John Zorn en concert à la Salle Pleyel - juin 2008

vendredi 27 juin 2008, par Sébastien Bourdon

Hier soir, devant Pleyel, en cette période de soldes d’été et de fin de journée de bureau, se croisaient des mondes parallèles : les abonnés à Pleyel (reconnaissables souvent à leur âge avancé et à leur démarche claudicante), les étudiants en lettres ou en cinéma, les indéfinis (genre moi) et oh surprise, quelques porteurs de tee-shirts estampillés Mr Bungle ou Black Sabbath.

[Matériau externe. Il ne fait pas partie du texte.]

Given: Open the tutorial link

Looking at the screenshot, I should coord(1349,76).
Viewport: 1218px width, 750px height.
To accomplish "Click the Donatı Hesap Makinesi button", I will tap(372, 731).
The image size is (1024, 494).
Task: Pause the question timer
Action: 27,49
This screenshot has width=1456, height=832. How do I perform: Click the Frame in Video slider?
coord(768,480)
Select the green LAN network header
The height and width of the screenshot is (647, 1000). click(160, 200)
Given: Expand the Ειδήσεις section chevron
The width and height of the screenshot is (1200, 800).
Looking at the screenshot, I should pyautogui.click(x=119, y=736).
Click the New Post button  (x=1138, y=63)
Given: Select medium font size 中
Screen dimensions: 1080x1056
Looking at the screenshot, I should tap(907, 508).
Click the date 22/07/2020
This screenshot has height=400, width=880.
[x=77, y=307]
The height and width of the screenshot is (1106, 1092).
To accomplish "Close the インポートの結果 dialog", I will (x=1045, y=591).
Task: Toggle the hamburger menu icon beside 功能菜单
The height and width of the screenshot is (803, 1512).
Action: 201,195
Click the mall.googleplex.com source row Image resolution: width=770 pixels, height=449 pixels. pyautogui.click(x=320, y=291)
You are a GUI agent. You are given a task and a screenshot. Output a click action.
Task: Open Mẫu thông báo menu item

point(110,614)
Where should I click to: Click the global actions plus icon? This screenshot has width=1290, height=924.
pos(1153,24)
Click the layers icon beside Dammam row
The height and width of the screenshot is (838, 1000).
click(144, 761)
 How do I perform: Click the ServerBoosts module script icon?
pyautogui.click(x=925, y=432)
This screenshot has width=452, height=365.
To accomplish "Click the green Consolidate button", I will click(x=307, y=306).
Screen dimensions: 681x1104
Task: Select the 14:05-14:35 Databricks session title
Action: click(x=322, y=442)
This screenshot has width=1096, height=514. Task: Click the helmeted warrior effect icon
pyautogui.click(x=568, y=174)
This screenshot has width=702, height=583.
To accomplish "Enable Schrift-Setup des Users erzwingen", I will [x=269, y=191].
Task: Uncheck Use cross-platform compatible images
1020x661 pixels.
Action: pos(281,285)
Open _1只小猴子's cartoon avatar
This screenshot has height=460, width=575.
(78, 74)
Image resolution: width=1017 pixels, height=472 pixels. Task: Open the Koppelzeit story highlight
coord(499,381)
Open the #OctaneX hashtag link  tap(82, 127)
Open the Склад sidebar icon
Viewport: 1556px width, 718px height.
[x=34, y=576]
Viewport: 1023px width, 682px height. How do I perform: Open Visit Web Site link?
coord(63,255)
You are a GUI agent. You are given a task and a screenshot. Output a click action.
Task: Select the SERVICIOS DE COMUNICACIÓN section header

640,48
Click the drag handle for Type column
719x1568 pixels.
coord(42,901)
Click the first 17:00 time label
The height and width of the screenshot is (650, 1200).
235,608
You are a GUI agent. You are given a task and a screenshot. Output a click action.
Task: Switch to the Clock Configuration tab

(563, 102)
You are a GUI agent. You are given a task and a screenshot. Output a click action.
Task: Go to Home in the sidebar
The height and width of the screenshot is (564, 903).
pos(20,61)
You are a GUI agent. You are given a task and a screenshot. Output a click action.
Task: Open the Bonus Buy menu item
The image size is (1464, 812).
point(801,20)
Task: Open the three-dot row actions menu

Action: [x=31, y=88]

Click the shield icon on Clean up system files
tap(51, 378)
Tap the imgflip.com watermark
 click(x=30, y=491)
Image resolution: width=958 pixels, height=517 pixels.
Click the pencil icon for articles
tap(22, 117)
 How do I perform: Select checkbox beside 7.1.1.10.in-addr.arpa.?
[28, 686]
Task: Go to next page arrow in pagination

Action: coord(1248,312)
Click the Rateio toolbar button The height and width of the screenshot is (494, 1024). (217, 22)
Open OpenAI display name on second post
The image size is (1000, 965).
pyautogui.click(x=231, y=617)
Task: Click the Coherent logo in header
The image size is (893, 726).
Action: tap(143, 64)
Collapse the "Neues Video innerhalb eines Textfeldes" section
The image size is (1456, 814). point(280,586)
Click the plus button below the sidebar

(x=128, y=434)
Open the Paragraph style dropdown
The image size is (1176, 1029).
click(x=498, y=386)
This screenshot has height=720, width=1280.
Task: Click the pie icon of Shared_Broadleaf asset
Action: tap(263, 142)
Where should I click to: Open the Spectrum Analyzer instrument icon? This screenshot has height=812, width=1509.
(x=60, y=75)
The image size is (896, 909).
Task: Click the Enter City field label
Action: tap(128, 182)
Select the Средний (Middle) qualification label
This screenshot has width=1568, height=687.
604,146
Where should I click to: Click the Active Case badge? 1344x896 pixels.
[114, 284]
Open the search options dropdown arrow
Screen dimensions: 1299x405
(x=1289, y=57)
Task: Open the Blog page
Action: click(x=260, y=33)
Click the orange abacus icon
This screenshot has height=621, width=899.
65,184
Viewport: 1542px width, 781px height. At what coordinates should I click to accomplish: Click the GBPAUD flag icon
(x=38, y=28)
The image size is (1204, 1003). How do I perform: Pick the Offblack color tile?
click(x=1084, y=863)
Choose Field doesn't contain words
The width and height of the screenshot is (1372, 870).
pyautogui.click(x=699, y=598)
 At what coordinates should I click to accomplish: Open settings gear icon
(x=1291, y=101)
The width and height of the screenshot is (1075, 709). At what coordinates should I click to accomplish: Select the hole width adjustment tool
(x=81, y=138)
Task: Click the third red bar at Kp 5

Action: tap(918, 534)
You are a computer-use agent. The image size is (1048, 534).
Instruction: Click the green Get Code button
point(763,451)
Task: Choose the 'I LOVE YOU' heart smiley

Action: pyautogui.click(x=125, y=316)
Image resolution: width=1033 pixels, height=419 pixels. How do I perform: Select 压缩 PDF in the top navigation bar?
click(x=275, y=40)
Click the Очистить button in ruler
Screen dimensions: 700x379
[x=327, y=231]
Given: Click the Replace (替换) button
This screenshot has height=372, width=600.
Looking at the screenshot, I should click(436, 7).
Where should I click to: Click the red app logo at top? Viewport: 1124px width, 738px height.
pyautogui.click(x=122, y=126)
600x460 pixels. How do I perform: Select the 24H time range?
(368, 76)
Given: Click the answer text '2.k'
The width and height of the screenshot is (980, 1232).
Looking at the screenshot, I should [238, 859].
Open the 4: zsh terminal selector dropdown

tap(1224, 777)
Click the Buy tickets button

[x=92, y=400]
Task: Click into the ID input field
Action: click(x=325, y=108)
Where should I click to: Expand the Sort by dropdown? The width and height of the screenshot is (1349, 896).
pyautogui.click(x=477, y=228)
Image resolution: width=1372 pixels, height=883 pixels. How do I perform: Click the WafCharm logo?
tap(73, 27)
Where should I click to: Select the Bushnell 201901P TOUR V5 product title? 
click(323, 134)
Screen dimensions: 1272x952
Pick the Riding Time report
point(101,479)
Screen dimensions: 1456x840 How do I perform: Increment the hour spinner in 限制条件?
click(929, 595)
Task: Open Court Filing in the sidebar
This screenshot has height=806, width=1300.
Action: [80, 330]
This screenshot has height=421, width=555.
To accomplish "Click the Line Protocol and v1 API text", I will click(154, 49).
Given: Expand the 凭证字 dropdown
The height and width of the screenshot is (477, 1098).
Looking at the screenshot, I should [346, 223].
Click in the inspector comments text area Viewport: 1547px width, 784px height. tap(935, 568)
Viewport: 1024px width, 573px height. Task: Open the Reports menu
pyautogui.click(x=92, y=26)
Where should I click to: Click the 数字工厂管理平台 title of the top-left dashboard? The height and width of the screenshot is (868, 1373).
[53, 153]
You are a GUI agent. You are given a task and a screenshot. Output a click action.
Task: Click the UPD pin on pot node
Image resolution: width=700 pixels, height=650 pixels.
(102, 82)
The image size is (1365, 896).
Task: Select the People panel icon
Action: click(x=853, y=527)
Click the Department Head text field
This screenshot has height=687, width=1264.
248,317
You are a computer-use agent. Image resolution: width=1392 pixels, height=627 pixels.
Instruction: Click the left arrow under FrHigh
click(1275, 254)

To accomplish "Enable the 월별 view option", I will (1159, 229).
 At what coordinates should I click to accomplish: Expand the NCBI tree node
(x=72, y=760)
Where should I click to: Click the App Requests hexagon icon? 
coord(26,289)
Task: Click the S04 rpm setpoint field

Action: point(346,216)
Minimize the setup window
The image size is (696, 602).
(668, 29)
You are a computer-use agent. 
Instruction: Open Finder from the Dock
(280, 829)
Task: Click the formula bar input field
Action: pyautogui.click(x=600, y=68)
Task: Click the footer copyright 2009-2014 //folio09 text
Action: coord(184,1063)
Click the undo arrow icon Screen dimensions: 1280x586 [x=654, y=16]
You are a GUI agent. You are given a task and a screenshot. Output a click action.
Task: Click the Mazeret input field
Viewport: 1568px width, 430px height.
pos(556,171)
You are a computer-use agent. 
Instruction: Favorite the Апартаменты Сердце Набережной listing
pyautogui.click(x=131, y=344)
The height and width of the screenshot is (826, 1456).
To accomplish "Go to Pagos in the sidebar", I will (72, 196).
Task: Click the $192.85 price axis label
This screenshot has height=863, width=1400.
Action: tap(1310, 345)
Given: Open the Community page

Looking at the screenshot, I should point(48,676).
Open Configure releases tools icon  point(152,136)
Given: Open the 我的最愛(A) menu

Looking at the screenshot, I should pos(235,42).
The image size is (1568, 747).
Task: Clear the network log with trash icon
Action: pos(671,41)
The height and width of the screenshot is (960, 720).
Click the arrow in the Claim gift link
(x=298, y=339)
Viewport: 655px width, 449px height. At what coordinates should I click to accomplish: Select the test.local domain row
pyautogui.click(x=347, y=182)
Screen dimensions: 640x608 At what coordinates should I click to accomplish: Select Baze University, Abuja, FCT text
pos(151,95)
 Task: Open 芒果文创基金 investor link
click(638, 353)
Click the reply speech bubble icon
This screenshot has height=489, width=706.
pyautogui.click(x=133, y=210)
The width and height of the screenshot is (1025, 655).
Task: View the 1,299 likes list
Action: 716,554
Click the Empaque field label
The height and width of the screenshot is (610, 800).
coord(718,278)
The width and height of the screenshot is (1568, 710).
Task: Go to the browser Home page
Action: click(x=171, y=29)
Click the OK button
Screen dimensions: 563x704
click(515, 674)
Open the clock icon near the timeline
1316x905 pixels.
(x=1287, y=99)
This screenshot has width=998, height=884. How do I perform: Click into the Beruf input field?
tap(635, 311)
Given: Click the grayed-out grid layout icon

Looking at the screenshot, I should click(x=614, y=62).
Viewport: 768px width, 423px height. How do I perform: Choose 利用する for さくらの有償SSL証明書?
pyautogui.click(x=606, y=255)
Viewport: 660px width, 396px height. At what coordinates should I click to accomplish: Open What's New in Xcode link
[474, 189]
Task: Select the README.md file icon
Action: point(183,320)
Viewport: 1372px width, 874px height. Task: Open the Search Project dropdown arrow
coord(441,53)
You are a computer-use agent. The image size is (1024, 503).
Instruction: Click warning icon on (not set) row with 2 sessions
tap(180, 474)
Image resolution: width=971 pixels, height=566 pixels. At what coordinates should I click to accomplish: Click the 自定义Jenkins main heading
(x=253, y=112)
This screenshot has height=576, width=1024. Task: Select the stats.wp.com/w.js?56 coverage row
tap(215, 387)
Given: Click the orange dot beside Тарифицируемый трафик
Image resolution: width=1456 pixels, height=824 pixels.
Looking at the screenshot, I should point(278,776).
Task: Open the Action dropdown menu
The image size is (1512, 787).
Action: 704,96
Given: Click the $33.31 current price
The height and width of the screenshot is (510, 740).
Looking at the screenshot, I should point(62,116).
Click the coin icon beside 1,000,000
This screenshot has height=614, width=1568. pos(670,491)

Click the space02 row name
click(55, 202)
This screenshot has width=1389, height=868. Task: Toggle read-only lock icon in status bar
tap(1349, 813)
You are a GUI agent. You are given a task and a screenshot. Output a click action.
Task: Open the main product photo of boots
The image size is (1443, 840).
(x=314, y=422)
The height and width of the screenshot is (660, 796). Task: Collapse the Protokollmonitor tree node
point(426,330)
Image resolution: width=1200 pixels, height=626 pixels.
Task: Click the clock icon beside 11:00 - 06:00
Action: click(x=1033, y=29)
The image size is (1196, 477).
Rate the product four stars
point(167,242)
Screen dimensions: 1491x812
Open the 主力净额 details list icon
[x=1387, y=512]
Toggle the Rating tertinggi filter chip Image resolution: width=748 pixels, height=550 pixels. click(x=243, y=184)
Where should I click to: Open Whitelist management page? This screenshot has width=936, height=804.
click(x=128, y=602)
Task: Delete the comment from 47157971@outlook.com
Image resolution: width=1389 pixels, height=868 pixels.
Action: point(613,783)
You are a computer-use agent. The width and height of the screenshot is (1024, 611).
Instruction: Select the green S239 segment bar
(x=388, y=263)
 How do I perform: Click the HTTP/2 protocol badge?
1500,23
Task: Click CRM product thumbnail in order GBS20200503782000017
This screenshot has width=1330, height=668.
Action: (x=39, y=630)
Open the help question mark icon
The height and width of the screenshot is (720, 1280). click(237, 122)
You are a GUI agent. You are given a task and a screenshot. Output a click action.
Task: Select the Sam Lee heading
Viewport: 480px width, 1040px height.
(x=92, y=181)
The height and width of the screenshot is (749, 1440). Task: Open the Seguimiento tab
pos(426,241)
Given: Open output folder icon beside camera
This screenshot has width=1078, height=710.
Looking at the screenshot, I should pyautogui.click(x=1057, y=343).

Car évidemment, Mike Patton est passé (et passe encore) par Zorn et a amené vers le free-jazz et le klezmer une population qui n’a finalement pas à démontrer son ouverture d’esprit, tellement cela relève de l’évidence même.

Propos de dîner d’avant-concert :

Moi : « Lorsque Zorn sort son saxophone, ça troue littéralement les murs. »

Bertrand : « Moi ça m’évoque plutôt du sang qui gicle ».

C’est le genre de conversation qui réchauffe le cœur de la jeune mère de famille qui s’apprête à se poser trois heures dans la salle de concert... Heureusement, elle en est finalement sortie ravie.

Ce qui nous était proposé hier soir, dans le cadre de la « Masada Book Two : The Book Of Angels » ce n’était pas moins de trois sets différents :

Le Masada String Trio (violon, violoncelle et contrebasse sous la direction du maître, John Zorn) puis Bar Kokhba (les mêmes que précédemment auxquels s’ajoutaient guitare, batterie et percussions) et enfin Masada, c’est-à-dire le mondialement célèbre quartet composé de Zorn au saxophone ténor, accompagné de ses fidèles Douglas à la trompette, Cohen à la contrebasse et Baron à la batterie.

Très vite, nous avons été plongés dans un extraordinaire bain - à remous - de musique, dès la 1ère partie, et plus encore durant la seconde, c’était comme si les notes ne cessaient plus de se déverser sur nous, de nous envahir, de nous posséder, jusqu’à nous tirer des larmes.

La troisième partie, Masada, était plus âpre, mais l’approche collective de cette musique très écrite et complètement libre était passionnante à observer.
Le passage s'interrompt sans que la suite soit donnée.